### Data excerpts

=-=-=-=-=

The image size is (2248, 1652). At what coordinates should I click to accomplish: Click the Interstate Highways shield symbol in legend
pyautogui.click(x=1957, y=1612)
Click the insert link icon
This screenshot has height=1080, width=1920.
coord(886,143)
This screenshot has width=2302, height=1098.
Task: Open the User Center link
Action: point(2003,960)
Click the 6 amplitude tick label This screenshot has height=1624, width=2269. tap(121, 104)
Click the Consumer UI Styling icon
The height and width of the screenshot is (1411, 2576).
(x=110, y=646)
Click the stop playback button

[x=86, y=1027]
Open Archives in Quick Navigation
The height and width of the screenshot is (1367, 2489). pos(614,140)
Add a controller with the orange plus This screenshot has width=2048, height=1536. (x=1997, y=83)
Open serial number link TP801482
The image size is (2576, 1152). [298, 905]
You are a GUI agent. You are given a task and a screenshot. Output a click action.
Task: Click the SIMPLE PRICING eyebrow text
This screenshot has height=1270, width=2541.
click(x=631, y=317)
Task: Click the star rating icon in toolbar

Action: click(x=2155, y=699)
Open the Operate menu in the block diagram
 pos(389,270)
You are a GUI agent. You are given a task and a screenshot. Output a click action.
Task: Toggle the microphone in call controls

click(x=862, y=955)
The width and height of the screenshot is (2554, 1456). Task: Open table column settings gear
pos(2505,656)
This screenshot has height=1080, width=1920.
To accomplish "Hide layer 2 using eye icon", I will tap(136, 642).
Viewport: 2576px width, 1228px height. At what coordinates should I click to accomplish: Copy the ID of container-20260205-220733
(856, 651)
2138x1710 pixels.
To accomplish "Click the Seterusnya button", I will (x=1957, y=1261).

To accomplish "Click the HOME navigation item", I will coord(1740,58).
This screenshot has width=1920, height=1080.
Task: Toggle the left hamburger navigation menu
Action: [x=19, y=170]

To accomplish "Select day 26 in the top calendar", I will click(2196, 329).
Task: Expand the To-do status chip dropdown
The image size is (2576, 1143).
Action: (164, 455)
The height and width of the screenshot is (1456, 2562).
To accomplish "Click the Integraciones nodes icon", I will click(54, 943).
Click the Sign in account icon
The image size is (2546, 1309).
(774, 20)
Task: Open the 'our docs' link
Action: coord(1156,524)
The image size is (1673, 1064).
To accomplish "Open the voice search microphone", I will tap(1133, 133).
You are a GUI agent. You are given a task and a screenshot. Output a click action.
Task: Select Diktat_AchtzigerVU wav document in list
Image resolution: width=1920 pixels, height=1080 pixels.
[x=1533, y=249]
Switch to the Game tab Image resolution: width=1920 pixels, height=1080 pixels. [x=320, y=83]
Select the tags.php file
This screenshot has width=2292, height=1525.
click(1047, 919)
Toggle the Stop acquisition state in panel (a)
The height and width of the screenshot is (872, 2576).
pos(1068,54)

=-=-=-=-=

### WHAT YOU SHOULD DO
All the lines above are to be copied exactly, with none left out.

### RESULT OF THIS EXERCISE
The image size is (2248, 1652). At what coordinates should I click to accomplish: Click the Interstate Highways shield symbol in legend
pyautogui.click(x=1957, y=1612)
Click the insert link icon
This screenshot has height=1080, width=1920.
coord(886,143)
This screenshot has width=2302, height=1098.
Task: Open the User Center link
Action: point(2003,960)
Click the 6 amplitude tick label This screenshot has height=1624, width=2269. tap(121, 104)
Click the Consumer UI Styling icon
The height and width of the screenshot is (1411, 2576).
(x=110, y=646)
Click the stop playback button

[x=86, y=1027]
Open Archives in Quick Navigation
The height and width of the screenshot is (1367, 2489). pos(614,140)
Add a controller with the orange plus This screenshot has width=2048, height=1536. (x=1997, y=83)
Open serial number link TP801482
The image size is (2576, 1152). [298, 905]
You are a GUI agent. You are given a task and a screenshot. Output a click action.
Task: Click the SIMPLE PRICING eyebrow text
This screenshot has height=1270, width=2541.
click(x=631, y=317)
Task: Click the star rating icon in toolbar

Action: click(x=2155, y=699)
Open the Operate menu in the block diagram
 pos(389,270)
You are a GUI agent. You are given a task and a screenshot. Output a click action.
Task: Toggle the microphone in call controls

click(x=862, y=955)
The width and height of the screenshot is (2554, 1456). Task: Open table column settings gear
pos(2505,656)
This screenshot has height=1080, width=1920.
To accomplish "Hide layer 2 using eye icon", I will tap(136, 642).
Viewport: 2576px width, 1228px height. At what coordinates should I click to accomplish: Copy the ID of container-20260205-220733
(856, 651)
2138x1710 pixels.
To accomplish "Click the Seterusnya button", I will (x=1957, y=1261).

To accomplish "Click the HOME navigation item", I will coord(1740,58).
This screenshot has width=1920, height=1080.
Task: Toggle the left hamburger navigation menu
Action: [x=19, y=170]

To accomplish "Select day 26 in the top calendar", I will click(2196, 329).
Task: Expand the To-do status chip dropdown
The image size is (2576, 1143).
Action: (164, 455)
The height and width of the screenshot is (1456, 2562).
To accomplish "Click the Integraciones nodes icon", I will click(54, 943).
Click the Sign in account icon
The image size is (2546, 1309).
(774, 20)
Task: Open the 'our docs' link
Action: coord(1156,524)
The image size is (1673, 1064).
To accomplish "Open the voice search microphone", I will tap(1133, 133).
You are a GUI agent. You are given a task and a screenshot. Output a click action.
Task: Select Diktat_AchtzigerVU wav document in list
Image resolution: width=1920 pixels, height=1080 pixels.
[x=1533, y=249]
Switch to the Game tab Image resolution: width=1920 pixels, height=1080 pixels. [x=320, y=83]
Select the tags.php file
This screenshot has width=2292, height=1525.
click(1047, 919)
Toggle the Stop acquisition state in panel (a)
The height and width of the screenshot is (872, 2576).
pos(1068,54)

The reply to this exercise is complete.